◆ **EXCERPT PROVIDED**:
______

On a romantic date 12,000 kilometers from home, I sat in a hot air balloon wondering how the pilot managed to steer the aircraft. After all, it seemed like the balloon only had controls to go up and down, yet the flight path seemed so intentional. I wanted to understand the dynamics of these balloons, and build a virtual controller capable of maneuvering them.

Balloon Dynamics

The dynamics of hot air balloons has been well-studied. We use the derivation from Badgwell1 as the reference. Badgwell modeled the vertical dynamics of an AX7-772. The balloon that I rode in was a larger and heavier one, but we will build our simulation and controllers for an AX7-77 because it is useful to have a reference implementation to compare against.

We will summarize the dynamics at a high level and extend it to incorporate horizontal motion. Define the following terms. Most of the derivation is omitted for simplicity.

  • Let \(\textbf{p} = \left(p_\textrm{x}, p_\textrm{y}, p_\textrm{z}\right)\) be the position of the balloon.
  • Let \(\textbf{w} = \left(w_\textrm{x}, w_\textrm{y}, w_\textrm{z}\right)\) be the wind velocity at the current position of the balloon.
  • Let \(m_\textrm{t}\) be the total mass of the balloon, including the air in the envelope.
  • Let \(m_\textrm{p}\) be the payload mass of the balloon, excluding the air in the envelope.
  • Let \(k_\textrm{d}\) be the proportional constant of the drag force on the balloon.
  • Let \(F_\textrm{l}\) be the lift force generated by the hotter air in the envelope.
  • Let \(g\) be the acceleration due to gravity.

The acceleration in each component is given by the following equation. We assume the drag constant is the same in all directions, which treats the hot air balloon as a sphere. This is not a perfectly accurate model, but should be good enough given that the envelope represents most of the balloon’s surface area and is approximately spherical.

\[\frac{d^2\textbf{p}}{dt^2} = \frac{1}{m_\text{t}} \left[ k_\text{d} \left| \textbf{w} - \frac{d\textbf{p}}{dt} \right| \left[ \textbf{w} - \frac{d\textbf{p}}{dt} \right] + \begin{pmatrix} 0 \\ 0 \\ F_\text{l} - m_\text{p} g \end{pmatrix} \right]\]

The drag force is a function of the relative wind velocity. This is a generalization of Badgwell’s model where the wind velocity is zero everywhere. The lift force is a function of the height of the balloon and the temperature of air in the envelope. The height is necessary to determine the outside air temperature, which Badgwell models as linearly decreasing with height.

______

(Click-target data)
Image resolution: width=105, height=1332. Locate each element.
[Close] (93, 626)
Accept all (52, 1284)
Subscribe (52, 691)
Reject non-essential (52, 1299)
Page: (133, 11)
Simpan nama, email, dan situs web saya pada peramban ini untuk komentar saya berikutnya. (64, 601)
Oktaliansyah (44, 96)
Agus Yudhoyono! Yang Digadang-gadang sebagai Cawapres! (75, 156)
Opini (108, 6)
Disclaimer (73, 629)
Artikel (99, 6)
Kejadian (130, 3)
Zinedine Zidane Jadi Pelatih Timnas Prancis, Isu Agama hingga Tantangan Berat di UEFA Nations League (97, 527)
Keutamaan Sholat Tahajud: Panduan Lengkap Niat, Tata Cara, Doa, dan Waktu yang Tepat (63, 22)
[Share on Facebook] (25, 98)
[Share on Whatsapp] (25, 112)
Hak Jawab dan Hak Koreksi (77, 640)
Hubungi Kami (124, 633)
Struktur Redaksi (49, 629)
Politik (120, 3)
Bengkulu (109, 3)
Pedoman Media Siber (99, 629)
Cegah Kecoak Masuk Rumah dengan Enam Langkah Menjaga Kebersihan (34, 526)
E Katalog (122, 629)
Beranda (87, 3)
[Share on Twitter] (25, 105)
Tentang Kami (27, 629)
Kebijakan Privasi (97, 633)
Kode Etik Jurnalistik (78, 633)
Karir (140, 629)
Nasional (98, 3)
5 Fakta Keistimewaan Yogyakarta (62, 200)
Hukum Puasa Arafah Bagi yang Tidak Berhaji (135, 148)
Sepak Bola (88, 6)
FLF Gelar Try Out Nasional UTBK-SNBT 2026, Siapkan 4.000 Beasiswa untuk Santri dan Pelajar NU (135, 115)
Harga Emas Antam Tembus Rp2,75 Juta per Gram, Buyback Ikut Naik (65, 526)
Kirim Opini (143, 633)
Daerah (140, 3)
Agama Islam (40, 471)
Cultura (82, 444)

______

◆ **TASKS TO COMPLETE**:
- A) In the balloon dynamics passage, take the part starting at "On a romantic" and ending at "to compare against.", and write it out again with "captain" substituted for "pilot".
- B) Decide whether each statement agrees with the balloon dynamics passage, answering yes or no and quoting the words that settle it: (i) the balloon the writer rode in was smaller than an AX7-77; (ii) the drag constant is assumed to be the same in all directions; (iii) Badgwell models the outside air temperature as rising with height.
- C) Extend the balloon dynamics passage from the point where it stops.

◆ **RESULTS**:
- A)
On a romantic date 12,000 kilometers from home, I sat in a hot air balloon wondering how the captain managed to steer the aircraft. After all, it seemed like the balloon only had controls to go up and down, yet the flight path seemed so intentional. I wanted to understand the dynamics of these balloons, and build a virtual controller capable of maneuvering them.

Balloon Dynamics

The dynamics of hot air balloons has been well-studied. We use the derivation from Badgwell1 as the reference. Badgwell modeled the vertical dynamics of an AX7-772. The balloon that I rode in was a larger and heavier one, but we will build our simulation and controllers for an AX7-77 because it is useful to have a reference implementation to compare against.

- B)
(i) No: "The balloon that I rode in was a larger and heavier one"
(ii) Yes: "We assume the drag constant is the same in all directions"
(iii) No: "which Badgwell models as linearly decreasing with height"

- C)
The air temperature inside the envelope is controlled by the fuel valve and the vent valve. Increasing the fuel valve position heats up the air in the envelope, while increasing the vent valve position lets hot air out from the top of the envelope, effectively cooling the air inside. There is also heat dissipation as a result of the cooler outside air. Therefore, the derivative of envelope air temperature is a function of the fuel and vent valve positions along with the temperatures of the inside and outside air.

Modelling Wind

To move horizontally, a hot air balloon relies on varying wind velocities at different altitudes. A uniform wind field is not very interesting to simulate since the balloon will always move in the same direction on the horizontal plane. However, a detailed model of localized wind patterns is beyond the scope of this post. Instead, we rely on a simplified wind model based on random control points.

Define the wind field as a function that takes in the position of the balloon and returns the wind velocity at that position. Given the boundaries of the simulation, we place evenly spaced control points. For each control point, we generate a random wind velocity within a specified magnitude. The output wind velocity at any point is determined through trilinear interpolation in the regular grid.

control_points = (
    np.linspace(-1000, 1000, 20),
    np.linspace(-1000, 1000, 20),
    np.linspace(0, 2000, 20),
)
control_vectors = (
    np.random.uniform(-5, 5, size=(20, 20, 20)),
    np.random.uniform(-5, 5, size=(20, 20, 20)),
    np.random.uniform(-1, 1, size=(20, 20, 20)),
)
wind_vector = (
    interpn(control_points, control_vectors[i], position)
    for i in range(3)
)

The above snippet shows an example of evaluating a random wind field defined in a 2 km × 2 km × 2 km grid. The horizontal wind magnitude is up to 5 m/s, and the vertical wind magnitude is up to 1 m/s. We show SciPy’s interpn3 function here, but the actual implementation relies on compiled Numba4 code since the wind field is evaluated in the hot path of the simulation.

The diagram above shows a 2D slice of the wind field from the previous example with an arbitrary seed. We can see that interpolation with control points does a fairly good job of making interesting wind fields while ensuring that there are no discontinuities.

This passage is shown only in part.